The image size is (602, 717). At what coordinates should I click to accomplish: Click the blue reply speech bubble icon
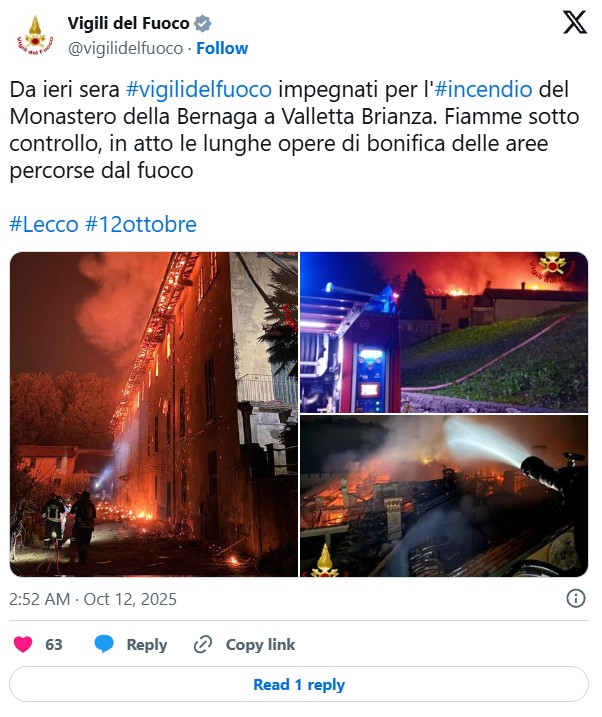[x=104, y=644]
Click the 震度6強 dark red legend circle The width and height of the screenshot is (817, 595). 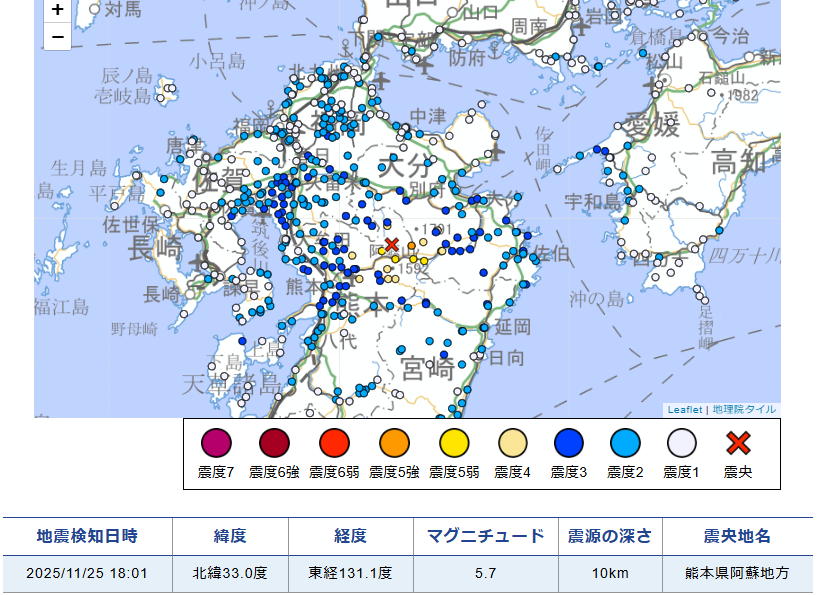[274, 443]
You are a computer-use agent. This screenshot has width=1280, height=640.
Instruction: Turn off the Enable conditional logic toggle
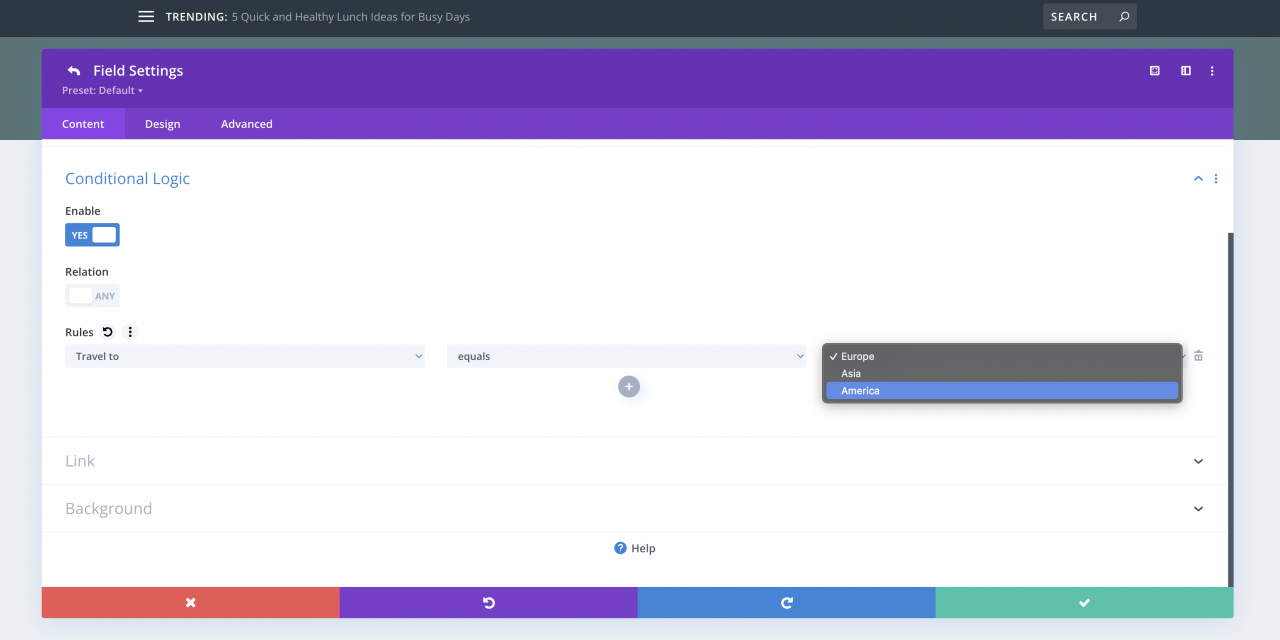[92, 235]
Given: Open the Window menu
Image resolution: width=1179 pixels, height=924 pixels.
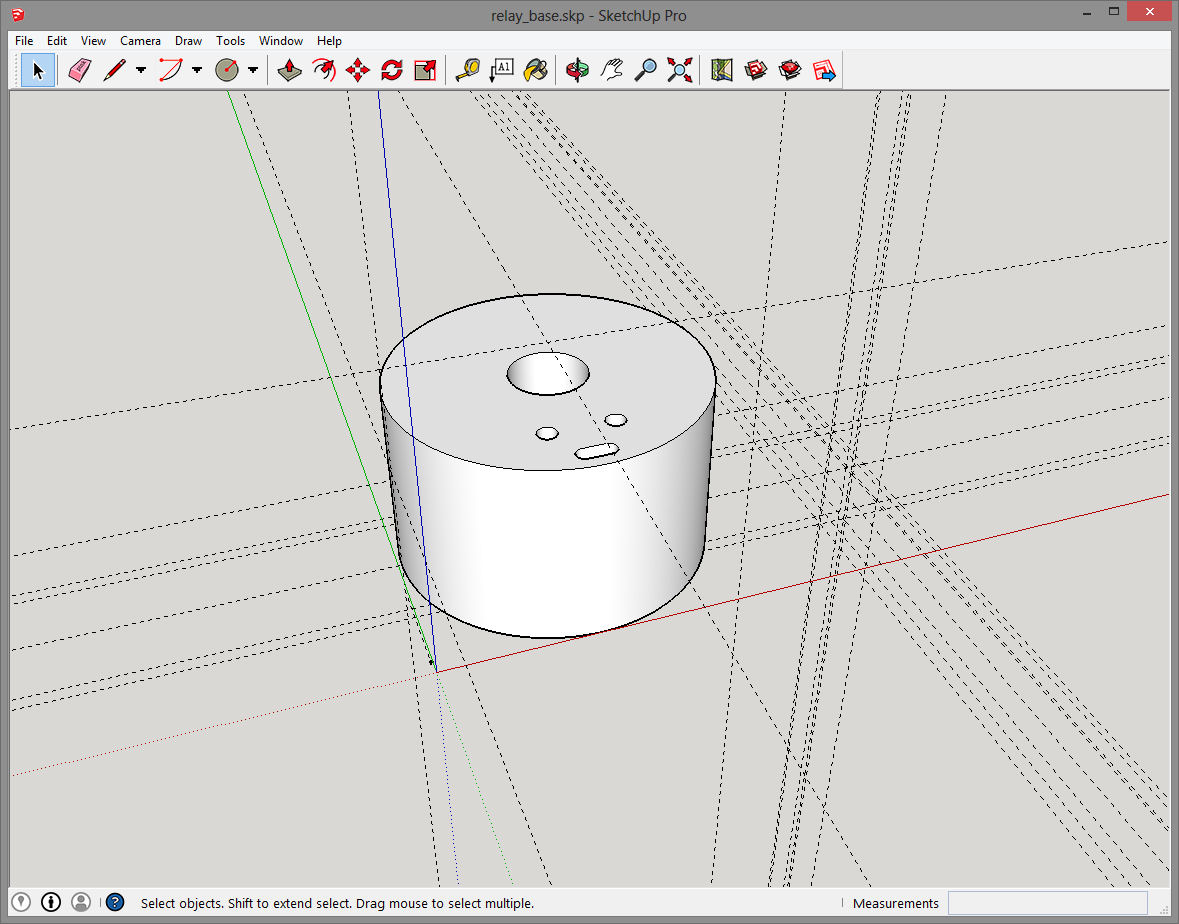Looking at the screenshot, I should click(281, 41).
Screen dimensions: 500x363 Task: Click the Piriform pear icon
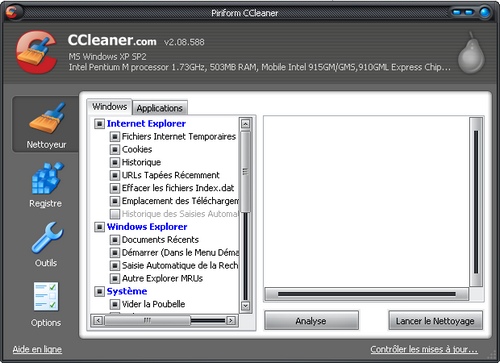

#### [Exercise goal]
Leaving the pictures out, transcribe word for word the lines from the one with "Given: Open the Window menu" to the end of the material above, inclusive, and nothing else.

#### [Response below]
Given: Open the Window menu
Image resolution: width=1179 pixels, height=924 pixels.
Looking at the screenshot, I should click(281, 41).
Screen dimensions: 500x363 Task: Click the Piriform pear icon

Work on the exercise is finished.